The numbers 100, 300, 50 on insurance documents typically represent coverage limits in thousands of dollars: $100,000 per person for bodily injury, $300,000 per accident for total bodily injury, and $50,000 per accident for property damage in auto liability policies.
What is the insurance class code for a general contractor?
The insurance class code for a general contractor varies by specific trade and operations, but commonly falls within codes 91340-91590 for commercial construction and 91343 for residential construction, with exact classification determined by the type of work performed and materials used.
How do you read insurance paperwork for contractors?
Reading insurance paperwork for contractors involves checking the ACORD 25 form’s key sections: verify the certificate holder name matches yours, confirm all coverage types are listed with adequate limits, check policy effective and expiration dates cover your project timeline, and look for required endorsements in the description section.
What appears in the named insured section of a certificate?
The named insured section shows the contractor’s legal business name exactly as registered with the insurance company, including any DBA (doing business as) names, and should match the contractor’s business license and your contract documents precisely.
What is the difference between certificate holder and named insured?
The certificate holder is the party requesting proof of insurance (you, the property owner or general contractor), while the named insured is the contractor whose insurance coverage is being documented and who pays the premiums for the policies listed.
What is the ACORD 25 form used for?
The ACORD 25 form is the standardized certificate of insurance template used across the insurance industry to document a contractor’s active coverage, including policy numbers, limits, effective dates, coverage types, and special endorsements in a consistent format.
How long should policy dates extend beyond project completion?
Policy dates should extend at least 30 days beyond your project completion date to cover any final inspections, punch list work, and immediate warranty issues that arise after the main work is finished.
What endorsements should appear on a contractor’s certificate?
Required endorsements include additional insured status for the certificate holder, waiver of subrogation protecting you from being sued by the contractor’s insurer, and primary and non-contributory language ensuring the contractor’s insurance pays claims first before your policy.
What are red flags on a certificate of insurance?
Red flags include expired or soon-to-expire policies, mismatched business names, suspiciously low coverage limits, missing required endorsements, poor document quality suggesting tampering, wrong policy numbers or dates, and certificates issued more than 30 days before project start.

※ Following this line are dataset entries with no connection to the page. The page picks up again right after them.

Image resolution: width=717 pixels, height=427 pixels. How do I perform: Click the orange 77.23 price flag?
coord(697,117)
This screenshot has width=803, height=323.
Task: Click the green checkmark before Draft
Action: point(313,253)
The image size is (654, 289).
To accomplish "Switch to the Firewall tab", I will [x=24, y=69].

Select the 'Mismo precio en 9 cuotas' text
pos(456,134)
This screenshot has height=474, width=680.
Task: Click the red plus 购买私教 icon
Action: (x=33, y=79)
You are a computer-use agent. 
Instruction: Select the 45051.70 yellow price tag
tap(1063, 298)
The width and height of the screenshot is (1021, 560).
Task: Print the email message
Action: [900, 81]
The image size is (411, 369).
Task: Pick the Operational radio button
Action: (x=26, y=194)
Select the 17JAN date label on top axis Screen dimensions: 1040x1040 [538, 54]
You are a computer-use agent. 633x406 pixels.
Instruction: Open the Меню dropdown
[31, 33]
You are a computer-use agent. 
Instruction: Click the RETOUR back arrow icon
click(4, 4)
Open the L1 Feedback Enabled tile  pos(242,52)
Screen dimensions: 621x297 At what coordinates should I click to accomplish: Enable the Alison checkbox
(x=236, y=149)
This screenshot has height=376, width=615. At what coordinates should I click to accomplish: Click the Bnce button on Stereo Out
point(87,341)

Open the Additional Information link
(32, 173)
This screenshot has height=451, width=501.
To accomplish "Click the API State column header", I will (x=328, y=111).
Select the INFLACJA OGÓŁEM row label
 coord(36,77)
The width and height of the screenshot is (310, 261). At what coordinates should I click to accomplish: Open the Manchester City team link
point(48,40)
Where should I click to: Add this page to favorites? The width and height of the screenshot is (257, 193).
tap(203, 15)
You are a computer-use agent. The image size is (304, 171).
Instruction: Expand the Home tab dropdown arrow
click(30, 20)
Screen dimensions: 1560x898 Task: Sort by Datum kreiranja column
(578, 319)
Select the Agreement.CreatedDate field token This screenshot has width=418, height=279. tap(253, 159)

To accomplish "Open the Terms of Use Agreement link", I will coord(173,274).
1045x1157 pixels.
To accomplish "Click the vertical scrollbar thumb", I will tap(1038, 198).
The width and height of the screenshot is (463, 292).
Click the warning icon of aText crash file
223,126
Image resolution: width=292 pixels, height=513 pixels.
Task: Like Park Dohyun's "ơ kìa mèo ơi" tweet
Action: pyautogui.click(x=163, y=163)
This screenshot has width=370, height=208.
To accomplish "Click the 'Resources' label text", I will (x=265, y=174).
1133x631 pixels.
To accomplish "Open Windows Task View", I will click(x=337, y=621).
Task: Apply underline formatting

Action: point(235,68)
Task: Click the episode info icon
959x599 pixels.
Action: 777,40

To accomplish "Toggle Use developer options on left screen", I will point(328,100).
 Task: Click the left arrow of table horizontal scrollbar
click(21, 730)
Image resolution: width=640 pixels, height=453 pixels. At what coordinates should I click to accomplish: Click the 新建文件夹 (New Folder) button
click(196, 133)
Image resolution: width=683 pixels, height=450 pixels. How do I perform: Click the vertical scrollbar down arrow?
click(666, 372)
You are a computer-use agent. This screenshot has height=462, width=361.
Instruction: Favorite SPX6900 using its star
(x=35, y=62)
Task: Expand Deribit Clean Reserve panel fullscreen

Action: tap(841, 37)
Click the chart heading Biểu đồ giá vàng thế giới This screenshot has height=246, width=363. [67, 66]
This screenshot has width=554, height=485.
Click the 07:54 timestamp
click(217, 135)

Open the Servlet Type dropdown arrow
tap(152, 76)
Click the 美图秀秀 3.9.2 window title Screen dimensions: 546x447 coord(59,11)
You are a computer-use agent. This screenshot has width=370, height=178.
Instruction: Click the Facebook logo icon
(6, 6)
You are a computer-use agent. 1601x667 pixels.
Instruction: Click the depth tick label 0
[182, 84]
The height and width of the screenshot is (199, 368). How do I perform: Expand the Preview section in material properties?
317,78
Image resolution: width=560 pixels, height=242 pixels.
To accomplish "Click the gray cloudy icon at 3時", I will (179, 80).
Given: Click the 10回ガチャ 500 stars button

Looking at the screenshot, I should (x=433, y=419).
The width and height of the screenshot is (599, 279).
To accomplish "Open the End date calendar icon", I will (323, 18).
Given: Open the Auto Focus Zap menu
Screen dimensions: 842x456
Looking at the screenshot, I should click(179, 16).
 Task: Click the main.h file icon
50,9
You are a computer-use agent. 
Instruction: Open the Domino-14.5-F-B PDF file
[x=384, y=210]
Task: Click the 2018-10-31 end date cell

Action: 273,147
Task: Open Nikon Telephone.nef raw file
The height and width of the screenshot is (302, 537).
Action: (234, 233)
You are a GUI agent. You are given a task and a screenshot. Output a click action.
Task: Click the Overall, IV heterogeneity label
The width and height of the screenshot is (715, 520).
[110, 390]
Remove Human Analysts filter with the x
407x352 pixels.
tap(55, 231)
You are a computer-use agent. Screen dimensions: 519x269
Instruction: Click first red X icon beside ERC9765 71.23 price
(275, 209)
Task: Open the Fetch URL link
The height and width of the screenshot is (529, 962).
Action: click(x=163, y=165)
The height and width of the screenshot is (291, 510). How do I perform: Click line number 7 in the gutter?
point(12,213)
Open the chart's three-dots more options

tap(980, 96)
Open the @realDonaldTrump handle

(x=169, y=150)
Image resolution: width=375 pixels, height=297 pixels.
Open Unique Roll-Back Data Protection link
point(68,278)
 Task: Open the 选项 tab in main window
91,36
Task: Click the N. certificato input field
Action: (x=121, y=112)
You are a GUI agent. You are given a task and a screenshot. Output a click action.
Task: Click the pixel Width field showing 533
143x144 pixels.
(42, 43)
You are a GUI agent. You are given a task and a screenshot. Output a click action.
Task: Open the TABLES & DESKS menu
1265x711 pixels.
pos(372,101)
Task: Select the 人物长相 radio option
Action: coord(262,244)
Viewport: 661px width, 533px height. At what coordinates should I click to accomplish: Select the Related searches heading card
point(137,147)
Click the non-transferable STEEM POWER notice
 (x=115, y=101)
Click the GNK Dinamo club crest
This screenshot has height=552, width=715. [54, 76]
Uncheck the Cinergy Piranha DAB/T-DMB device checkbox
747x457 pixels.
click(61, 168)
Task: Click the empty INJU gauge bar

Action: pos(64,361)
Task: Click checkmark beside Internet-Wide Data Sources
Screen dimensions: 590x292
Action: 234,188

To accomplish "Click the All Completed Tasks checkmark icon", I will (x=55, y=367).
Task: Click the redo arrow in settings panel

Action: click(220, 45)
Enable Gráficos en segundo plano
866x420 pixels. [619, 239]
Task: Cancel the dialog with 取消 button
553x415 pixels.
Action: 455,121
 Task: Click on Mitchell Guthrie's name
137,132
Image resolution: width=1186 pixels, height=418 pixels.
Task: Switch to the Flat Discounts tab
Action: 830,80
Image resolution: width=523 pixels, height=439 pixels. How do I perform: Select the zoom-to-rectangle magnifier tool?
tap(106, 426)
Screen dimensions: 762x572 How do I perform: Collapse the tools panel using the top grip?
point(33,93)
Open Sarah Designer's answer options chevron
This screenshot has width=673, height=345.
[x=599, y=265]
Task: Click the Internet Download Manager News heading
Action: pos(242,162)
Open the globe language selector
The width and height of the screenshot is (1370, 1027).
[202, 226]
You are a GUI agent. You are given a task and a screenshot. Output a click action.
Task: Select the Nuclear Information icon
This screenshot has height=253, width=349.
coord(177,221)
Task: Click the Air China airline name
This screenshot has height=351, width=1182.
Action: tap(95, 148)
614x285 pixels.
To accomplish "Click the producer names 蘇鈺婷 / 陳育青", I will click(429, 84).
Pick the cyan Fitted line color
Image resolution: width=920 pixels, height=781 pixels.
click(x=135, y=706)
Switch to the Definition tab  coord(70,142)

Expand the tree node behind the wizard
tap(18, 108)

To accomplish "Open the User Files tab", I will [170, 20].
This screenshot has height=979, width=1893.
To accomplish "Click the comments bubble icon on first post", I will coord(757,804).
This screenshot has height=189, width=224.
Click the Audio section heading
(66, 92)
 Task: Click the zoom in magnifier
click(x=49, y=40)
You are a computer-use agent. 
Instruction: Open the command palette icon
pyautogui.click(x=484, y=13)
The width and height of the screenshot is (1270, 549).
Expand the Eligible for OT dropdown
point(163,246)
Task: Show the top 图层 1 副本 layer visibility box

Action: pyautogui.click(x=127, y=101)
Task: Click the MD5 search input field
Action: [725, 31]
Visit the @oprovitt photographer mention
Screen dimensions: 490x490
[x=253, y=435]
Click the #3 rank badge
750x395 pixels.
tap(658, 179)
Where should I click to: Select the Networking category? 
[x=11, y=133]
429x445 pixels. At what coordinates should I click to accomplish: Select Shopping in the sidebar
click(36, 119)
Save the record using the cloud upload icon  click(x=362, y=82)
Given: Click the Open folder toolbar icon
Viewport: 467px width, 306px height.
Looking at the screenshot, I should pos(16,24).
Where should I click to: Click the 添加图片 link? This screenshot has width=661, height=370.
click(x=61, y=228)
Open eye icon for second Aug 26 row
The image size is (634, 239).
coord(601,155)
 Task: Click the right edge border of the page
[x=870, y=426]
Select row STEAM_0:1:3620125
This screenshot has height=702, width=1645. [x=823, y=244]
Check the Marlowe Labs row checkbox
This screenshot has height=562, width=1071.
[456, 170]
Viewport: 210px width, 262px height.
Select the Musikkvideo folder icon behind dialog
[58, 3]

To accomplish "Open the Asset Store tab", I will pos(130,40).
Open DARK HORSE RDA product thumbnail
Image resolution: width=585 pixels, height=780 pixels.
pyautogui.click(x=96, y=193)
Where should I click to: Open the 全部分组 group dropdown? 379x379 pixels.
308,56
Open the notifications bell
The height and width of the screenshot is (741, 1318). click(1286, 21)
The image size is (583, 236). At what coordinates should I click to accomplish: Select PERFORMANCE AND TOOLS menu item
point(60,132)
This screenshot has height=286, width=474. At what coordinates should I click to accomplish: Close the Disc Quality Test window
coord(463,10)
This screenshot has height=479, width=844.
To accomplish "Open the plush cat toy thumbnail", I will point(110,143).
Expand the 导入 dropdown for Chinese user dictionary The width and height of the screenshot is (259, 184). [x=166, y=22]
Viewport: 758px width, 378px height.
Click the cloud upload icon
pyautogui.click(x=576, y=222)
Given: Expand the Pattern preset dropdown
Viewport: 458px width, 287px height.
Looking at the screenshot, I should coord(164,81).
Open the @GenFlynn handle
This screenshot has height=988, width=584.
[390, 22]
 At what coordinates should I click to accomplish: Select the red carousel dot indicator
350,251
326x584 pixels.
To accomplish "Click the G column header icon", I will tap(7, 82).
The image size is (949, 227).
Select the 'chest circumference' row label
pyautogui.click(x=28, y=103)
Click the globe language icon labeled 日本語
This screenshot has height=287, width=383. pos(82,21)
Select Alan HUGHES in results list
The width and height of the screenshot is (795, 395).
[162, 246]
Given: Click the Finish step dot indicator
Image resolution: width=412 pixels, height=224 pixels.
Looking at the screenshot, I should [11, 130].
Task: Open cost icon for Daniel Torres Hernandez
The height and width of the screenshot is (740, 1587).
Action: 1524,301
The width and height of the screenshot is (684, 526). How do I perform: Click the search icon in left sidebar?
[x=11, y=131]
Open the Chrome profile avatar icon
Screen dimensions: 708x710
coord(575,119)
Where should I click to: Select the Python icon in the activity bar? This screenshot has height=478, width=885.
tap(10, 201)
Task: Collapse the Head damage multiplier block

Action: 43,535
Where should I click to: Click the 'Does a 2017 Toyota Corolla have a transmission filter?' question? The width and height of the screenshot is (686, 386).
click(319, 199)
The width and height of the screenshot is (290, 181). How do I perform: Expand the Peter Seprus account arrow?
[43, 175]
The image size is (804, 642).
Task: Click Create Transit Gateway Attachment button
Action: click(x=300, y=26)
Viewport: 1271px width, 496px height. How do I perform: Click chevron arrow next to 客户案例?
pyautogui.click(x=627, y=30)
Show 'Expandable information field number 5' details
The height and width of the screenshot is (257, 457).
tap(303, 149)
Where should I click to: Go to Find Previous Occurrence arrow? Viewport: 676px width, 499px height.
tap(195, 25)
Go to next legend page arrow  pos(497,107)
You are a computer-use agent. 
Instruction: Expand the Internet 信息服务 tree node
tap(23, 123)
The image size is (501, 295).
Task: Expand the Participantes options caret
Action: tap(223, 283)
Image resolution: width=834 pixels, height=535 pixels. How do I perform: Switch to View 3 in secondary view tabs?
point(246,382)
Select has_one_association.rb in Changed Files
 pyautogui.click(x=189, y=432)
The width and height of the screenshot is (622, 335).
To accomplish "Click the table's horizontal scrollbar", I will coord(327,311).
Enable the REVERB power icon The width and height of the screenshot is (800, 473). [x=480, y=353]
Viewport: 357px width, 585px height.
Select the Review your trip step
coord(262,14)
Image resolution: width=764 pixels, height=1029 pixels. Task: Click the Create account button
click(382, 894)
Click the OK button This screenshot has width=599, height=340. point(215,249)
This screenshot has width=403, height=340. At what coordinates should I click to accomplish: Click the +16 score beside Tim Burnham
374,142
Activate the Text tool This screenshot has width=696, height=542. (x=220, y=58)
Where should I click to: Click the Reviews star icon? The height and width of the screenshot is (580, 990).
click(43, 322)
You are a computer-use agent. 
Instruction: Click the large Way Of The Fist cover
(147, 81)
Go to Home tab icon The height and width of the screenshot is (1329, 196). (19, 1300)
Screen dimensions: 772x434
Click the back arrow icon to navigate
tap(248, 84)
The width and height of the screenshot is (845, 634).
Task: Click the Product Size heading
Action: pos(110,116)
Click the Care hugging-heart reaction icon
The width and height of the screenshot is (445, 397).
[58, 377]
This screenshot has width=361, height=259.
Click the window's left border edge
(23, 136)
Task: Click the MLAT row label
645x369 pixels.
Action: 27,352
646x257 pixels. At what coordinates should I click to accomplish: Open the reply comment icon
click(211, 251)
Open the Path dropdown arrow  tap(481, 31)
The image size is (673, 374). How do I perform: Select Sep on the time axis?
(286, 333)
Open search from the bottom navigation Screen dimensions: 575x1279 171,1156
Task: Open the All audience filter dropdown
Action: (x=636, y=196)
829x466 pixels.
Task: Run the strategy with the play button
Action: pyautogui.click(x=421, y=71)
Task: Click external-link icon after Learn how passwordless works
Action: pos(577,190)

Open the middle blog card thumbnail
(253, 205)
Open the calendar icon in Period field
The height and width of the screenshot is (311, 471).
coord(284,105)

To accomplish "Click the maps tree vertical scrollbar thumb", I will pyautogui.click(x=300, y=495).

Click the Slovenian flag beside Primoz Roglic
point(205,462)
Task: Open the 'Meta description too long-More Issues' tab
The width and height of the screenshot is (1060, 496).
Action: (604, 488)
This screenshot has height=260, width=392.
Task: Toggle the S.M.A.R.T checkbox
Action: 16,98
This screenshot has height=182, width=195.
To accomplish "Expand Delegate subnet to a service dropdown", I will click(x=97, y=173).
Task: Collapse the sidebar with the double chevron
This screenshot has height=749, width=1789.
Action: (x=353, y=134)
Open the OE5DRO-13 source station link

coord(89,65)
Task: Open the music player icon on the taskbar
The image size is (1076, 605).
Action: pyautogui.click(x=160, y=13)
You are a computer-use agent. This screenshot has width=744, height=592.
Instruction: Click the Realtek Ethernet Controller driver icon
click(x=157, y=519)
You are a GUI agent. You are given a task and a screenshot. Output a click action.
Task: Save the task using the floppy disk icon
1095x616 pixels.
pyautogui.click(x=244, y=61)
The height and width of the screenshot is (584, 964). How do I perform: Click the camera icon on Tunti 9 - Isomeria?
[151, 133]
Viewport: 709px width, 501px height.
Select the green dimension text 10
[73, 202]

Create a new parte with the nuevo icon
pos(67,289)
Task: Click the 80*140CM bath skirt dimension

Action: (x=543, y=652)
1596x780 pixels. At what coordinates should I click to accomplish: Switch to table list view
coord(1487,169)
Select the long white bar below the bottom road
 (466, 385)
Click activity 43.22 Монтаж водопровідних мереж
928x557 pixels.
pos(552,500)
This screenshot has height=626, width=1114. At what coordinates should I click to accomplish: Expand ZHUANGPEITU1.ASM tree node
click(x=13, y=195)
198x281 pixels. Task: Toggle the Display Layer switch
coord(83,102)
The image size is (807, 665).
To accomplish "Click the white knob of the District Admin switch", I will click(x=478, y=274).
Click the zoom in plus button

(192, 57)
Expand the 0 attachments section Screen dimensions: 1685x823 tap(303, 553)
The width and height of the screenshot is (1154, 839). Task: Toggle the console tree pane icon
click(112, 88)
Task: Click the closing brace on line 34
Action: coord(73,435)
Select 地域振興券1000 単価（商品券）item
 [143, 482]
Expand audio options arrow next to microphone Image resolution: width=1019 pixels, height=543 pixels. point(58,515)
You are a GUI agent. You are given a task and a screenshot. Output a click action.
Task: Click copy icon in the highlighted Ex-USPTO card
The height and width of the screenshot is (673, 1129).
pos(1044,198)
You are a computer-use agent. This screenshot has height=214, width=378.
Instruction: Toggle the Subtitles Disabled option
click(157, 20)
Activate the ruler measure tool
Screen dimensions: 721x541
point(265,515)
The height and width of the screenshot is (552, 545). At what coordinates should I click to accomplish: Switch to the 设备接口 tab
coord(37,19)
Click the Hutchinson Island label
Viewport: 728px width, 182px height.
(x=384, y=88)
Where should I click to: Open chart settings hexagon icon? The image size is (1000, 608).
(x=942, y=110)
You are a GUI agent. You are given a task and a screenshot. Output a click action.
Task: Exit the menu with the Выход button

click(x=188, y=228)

How do you verify a certificate of insurance is real?
Verify a certificate by calling the insurance company directly using a phone number from an independent source (never from the certificate itself), confirm the policy numbers and active status, verify effective dates match the certificate, and request written confirmation of endorsements.
What happens if a contractor’s insurance lapses during a project?
If insurance lapses during a project, halt work immediately, require proof of replacement coverage before resuming, document the coverage gap in writing, and assess liability exposure for any work performed while the policy was inactive.
What coverage limits should a general contractor carry?
General contractors should typically carry minimum limits of $1 million per occurrence and $2 million aggregate for general liability, $1 million for commercial auto, statutory workers compensation, and consider $1-5 million umbrella coverage for high-risk projects.
What is the description of operations section on a COI?
The description of operations section specifies what work activities, locations, or vehicles are covered under the policy, and should specifically mention your project address or scope of work to confirm the coverage applies to your job.